**Excerpted data:**
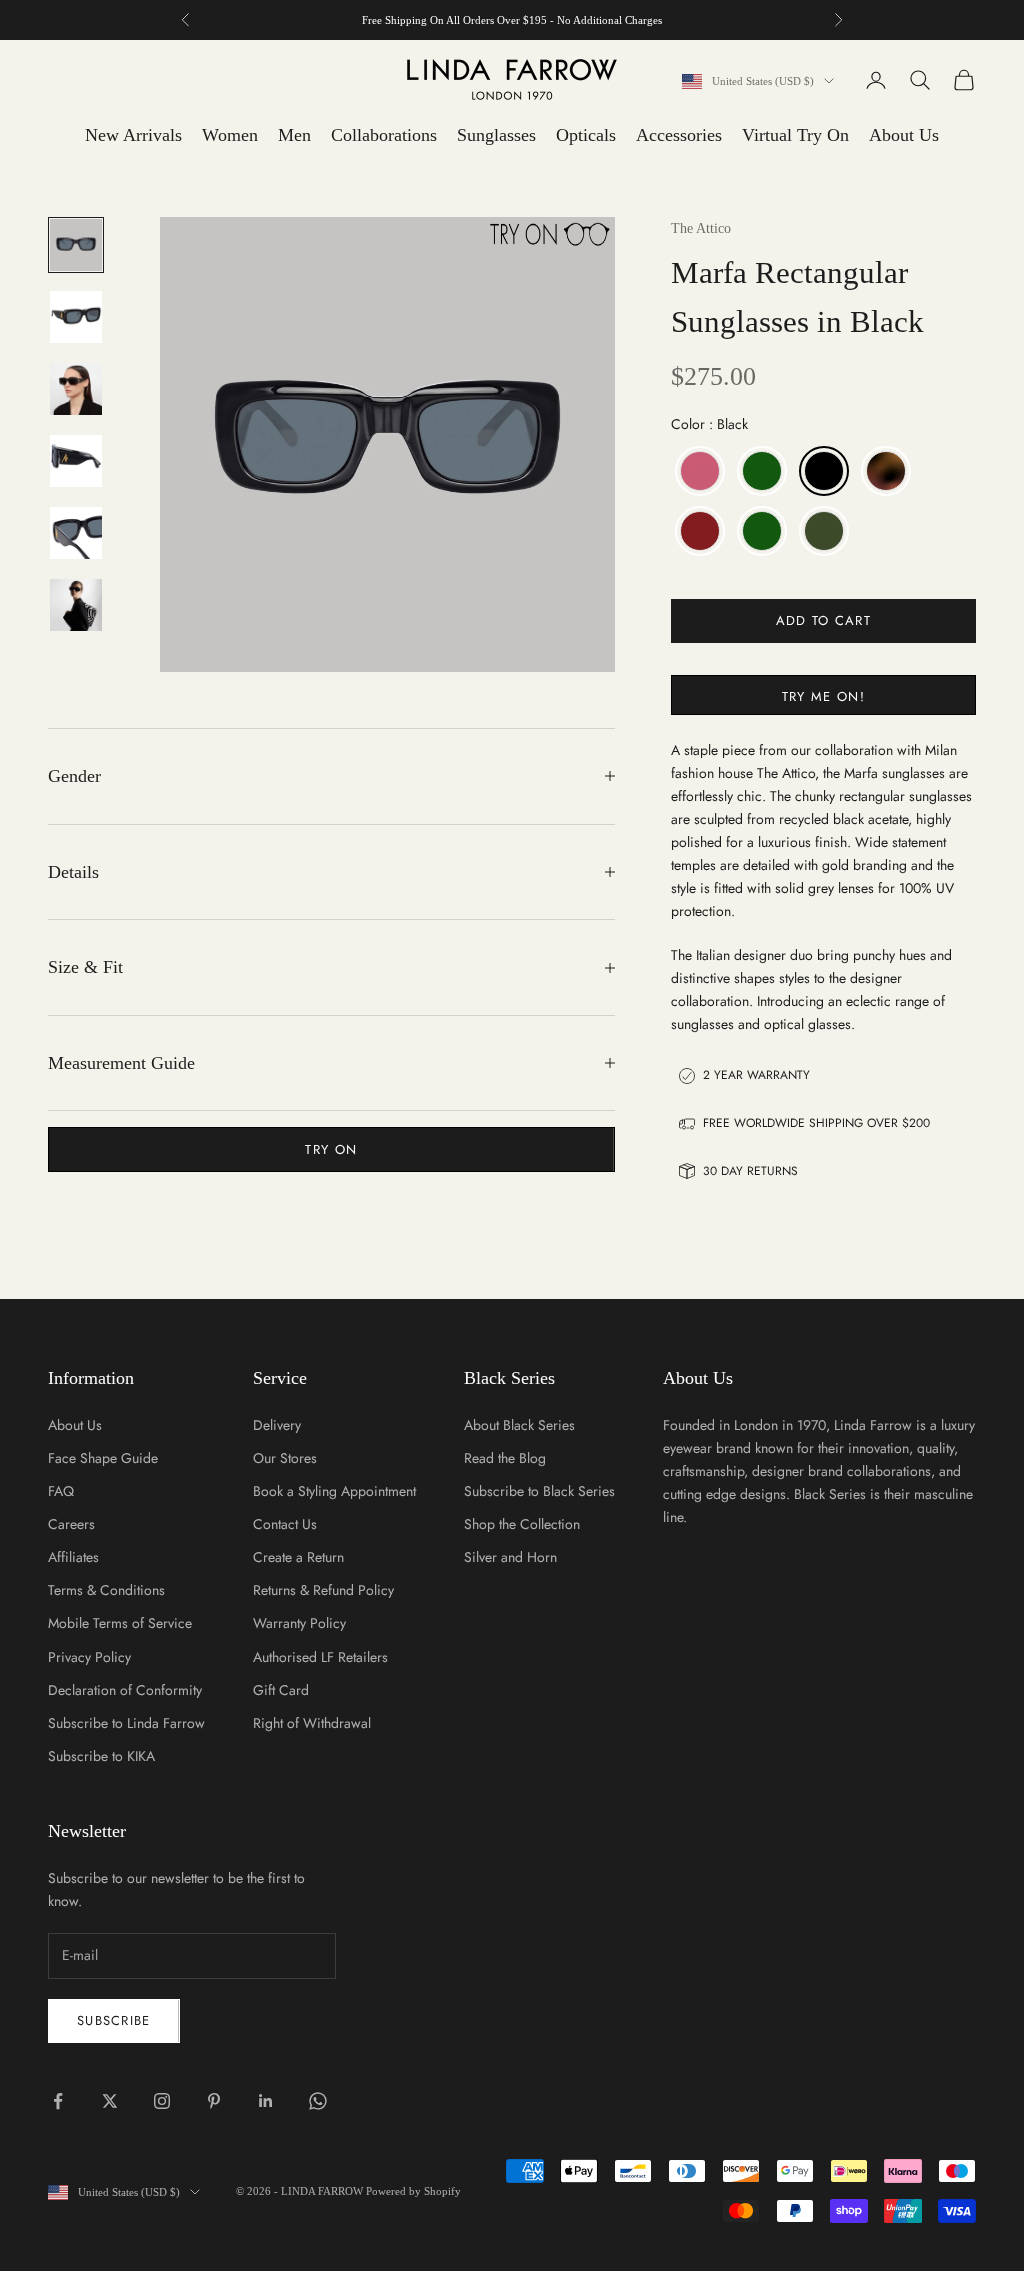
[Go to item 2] (76, 317)
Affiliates (73, 1557)
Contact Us (285, 1524)
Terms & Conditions (106, 1590)
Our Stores (285, 1458)
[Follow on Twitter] (110, 2101)
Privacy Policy (89, 1657)
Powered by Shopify (413, 2191)
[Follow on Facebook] (58, 2101)
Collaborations (384, 135)
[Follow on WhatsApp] (318, 2101)
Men (294, 135)
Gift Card (281, 1690)
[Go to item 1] (76, 245)
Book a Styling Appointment (334, 1491)
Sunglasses (496, 135)
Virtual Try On (795, 135)
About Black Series (519, 1425)
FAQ (61, 1491)
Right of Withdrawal (312, 1723)
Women (230, 135)
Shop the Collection (522, 1524)
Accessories (679, 135)
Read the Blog (505, 1458)
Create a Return (298, 1557)
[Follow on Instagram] (162, 2101)
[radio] (698, 471)
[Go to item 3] (76, 389)
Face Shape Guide (103, 1458)
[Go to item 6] (76, 605)
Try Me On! (823, 696)
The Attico (701, 228)
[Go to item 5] (76, 533)
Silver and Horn (510, 1557)
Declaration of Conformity (125, 1690)
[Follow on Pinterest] (214, 2101)
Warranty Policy (299, 1623)
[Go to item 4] (76, 461)
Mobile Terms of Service (120, 1623)
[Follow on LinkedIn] (266, 2101)
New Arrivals (133, 135)
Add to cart (823, 620)
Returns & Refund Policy (323, 1590)
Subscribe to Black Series (539, 1491)
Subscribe (114, 2020)
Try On (331, 1149)
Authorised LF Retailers (320, 1657)
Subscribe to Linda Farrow (126, 1723)
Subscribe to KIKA (101, 1756)
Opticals (586, 135)
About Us (904, 135)
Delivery (277, 1425)
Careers (71, 1524)
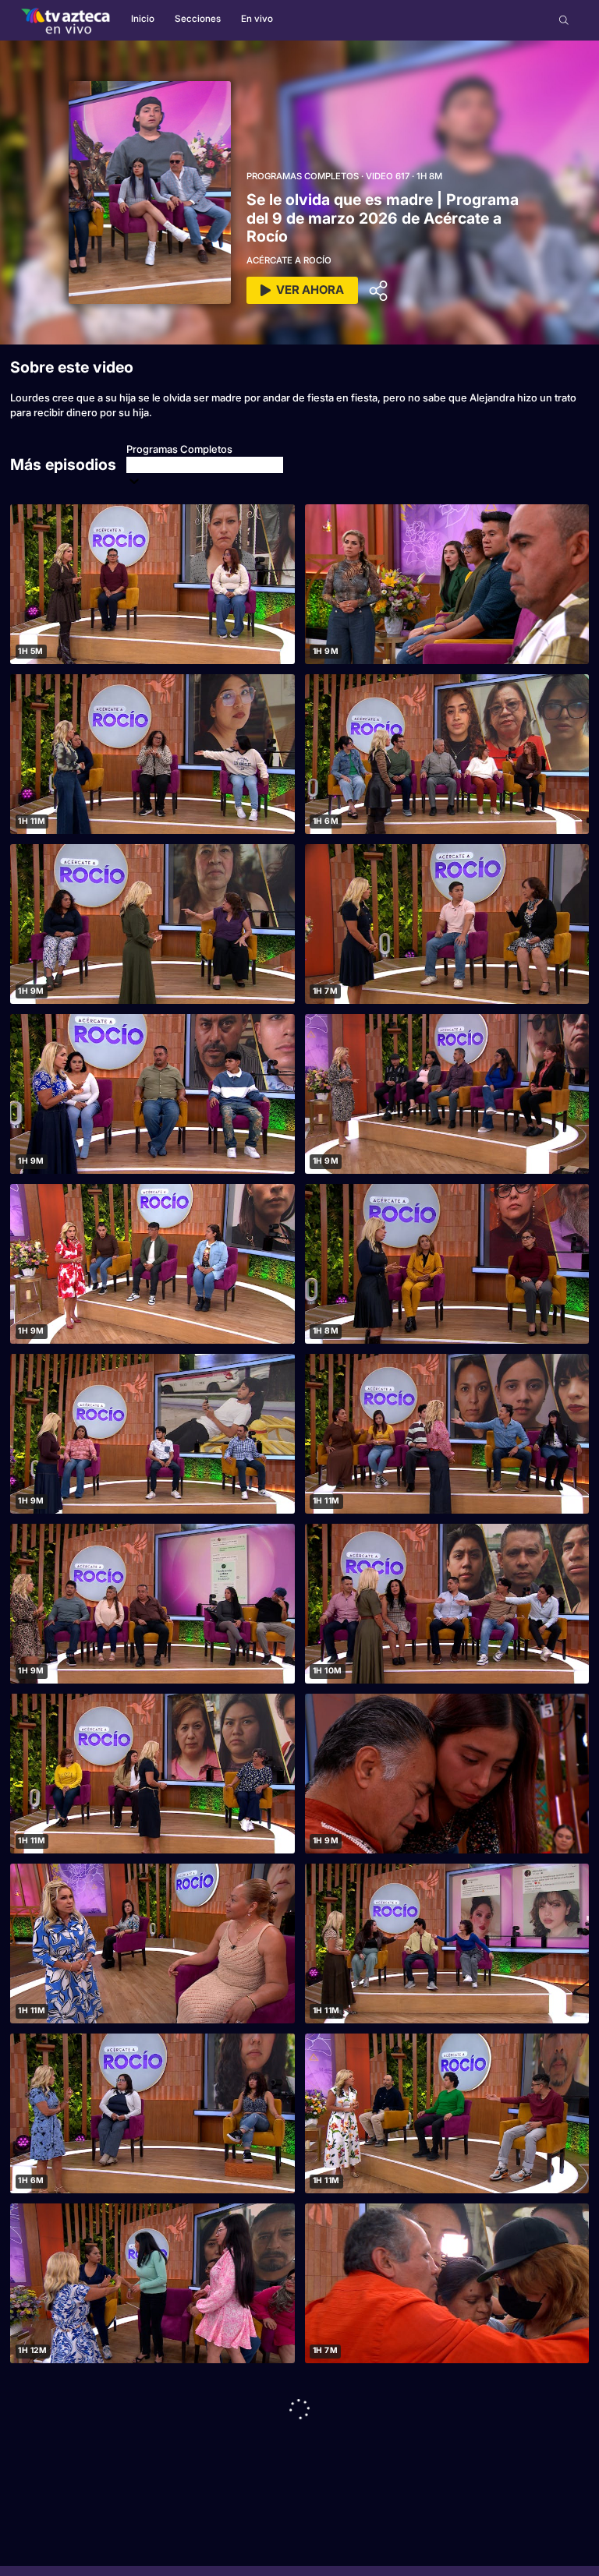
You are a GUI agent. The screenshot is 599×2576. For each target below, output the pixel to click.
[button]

**Your instructions:**
Would you show each line of the material above that contains the string "Series"?

**Solved exercise:**
About Black Series (519, 1425)
Subscribe to Black Series (539, 1491)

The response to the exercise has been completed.